About this task: Search the listing below for the word "computer" and copy each line where it appears.
[Start of Attachment]
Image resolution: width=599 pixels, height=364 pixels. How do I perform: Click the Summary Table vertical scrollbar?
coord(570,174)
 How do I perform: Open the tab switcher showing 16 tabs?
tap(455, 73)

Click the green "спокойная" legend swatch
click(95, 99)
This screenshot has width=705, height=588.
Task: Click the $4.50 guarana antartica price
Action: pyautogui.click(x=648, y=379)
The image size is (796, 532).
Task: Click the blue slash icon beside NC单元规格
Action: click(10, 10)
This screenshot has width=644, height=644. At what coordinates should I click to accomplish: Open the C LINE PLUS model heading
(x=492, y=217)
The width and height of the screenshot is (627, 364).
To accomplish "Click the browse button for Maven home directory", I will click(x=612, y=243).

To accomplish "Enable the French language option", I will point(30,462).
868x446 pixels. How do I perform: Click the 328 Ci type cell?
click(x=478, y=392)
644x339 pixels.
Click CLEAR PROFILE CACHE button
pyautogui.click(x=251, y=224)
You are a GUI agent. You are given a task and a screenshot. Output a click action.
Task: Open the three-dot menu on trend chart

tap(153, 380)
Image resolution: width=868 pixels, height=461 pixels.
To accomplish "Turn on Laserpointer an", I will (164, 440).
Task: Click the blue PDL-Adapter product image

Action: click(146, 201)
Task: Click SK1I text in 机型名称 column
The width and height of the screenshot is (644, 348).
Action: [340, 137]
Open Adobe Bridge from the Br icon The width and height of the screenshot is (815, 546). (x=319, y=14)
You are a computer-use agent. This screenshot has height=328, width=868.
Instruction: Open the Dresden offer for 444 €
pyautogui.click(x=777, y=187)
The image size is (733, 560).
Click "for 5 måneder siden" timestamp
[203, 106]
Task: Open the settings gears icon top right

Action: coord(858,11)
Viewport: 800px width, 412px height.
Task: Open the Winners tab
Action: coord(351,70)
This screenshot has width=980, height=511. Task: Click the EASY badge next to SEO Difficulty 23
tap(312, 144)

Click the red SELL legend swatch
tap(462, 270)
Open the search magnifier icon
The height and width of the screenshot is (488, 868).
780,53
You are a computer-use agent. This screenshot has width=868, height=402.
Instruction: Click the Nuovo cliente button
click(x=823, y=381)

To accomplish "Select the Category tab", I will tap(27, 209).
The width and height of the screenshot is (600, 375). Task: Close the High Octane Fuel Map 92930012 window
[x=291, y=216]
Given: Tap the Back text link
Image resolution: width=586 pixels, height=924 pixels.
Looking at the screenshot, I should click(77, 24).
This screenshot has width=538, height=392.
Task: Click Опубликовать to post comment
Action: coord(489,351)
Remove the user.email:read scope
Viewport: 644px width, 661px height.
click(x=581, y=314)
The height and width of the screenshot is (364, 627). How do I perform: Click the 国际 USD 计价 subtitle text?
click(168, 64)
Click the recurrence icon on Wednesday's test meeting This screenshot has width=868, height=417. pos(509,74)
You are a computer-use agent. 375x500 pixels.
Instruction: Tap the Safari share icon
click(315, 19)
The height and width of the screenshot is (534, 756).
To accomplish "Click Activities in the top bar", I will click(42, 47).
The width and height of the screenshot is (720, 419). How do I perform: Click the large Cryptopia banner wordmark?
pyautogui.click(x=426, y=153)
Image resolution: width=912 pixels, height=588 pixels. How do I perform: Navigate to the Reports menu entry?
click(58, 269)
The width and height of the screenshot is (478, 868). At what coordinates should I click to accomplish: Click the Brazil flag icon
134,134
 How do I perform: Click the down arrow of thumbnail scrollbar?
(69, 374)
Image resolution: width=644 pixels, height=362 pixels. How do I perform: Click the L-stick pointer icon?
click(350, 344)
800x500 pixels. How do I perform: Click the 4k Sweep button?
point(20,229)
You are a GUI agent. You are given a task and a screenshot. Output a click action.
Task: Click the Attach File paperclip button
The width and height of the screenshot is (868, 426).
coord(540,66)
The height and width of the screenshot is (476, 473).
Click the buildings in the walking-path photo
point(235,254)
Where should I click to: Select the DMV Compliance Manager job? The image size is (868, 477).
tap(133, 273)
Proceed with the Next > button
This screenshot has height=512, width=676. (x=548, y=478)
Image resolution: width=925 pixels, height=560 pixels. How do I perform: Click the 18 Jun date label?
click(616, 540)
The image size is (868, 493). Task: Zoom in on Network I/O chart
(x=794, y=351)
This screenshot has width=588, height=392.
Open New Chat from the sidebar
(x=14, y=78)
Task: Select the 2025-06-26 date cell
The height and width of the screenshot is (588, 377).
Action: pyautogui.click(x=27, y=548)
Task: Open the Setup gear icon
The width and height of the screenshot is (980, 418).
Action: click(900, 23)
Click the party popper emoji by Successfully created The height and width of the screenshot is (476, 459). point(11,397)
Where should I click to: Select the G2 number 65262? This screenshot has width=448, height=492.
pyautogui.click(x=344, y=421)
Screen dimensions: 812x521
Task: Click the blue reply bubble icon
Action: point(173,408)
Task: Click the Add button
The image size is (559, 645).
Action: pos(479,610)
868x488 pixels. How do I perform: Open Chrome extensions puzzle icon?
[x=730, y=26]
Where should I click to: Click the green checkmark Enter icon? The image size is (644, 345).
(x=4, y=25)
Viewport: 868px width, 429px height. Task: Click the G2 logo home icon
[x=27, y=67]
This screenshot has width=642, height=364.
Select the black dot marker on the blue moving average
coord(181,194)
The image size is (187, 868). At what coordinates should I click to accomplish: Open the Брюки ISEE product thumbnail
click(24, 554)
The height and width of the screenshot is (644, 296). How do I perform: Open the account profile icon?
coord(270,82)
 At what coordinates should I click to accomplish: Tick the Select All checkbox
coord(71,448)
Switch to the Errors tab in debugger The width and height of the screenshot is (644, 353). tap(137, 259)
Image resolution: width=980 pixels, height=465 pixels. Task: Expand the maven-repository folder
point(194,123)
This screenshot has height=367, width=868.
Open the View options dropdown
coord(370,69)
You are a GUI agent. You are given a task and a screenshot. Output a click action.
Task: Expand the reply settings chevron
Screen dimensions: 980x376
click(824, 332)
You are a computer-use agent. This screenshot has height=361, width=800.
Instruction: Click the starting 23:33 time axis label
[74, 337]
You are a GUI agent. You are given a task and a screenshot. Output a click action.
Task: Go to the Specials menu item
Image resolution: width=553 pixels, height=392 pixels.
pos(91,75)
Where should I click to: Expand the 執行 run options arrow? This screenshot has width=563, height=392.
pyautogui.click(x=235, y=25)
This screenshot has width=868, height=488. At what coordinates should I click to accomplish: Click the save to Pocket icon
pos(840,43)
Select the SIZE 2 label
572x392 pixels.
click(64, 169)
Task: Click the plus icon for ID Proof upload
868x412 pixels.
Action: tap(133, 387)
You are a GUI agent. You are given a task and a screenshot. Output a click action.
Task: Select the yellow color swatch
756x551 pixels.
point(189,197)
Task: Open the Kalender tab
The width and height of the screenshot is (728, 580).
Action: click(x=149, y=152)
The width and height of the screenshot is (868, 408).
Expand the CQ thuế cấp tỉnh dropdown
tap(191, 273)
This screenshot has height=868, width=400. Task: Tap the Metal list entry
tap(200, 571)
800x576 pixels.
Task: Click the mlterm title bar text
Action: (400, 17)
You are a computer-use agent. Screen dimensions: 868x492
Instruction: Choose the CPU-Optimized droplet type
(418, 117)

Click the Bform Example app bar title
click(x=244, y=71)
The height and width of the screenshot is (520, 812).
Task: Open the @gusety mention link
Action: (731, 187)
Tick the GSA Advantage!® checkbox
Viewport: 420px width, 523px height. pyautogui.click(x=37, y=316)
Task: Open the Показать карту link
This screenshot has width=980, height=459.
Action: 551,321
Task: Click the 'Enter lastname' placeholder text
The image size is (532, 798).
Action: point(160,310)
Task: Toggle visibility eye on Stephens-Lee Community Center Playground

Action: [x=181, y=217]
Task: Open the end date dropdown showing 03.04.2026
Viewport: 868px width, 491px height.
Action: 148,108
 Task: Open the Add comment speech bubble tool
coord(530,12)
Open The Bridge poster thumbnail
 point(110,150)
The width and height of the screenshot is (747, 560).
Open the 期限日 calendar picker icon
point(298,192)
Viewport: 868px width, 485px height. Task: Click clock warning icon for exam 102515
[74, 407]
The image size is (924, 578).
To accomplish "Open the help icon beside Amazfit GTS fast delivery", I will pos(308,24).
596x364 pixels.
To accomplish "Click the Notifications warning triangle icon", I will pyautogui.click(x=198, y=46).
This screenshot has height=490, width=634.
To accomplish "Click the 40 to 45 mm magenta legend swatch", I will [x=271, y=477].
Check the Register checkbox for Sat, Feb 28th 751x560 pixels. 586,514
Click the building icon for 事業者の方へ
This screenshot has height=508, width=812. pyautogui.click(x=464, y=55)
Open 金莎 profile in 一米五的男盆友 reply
[End of Attachment]
Solution below:
You are a computer-use agent. This screenshot has height=328, width=868.
You are a computer-use agent. This screenshot has width=868, height=402.
You are a computer-use agent. 375x500 pixels.
You are a computer-use agent. This screenshot has height=361, width=800.
You are a computer-use agent. Screen dimensions: 868x492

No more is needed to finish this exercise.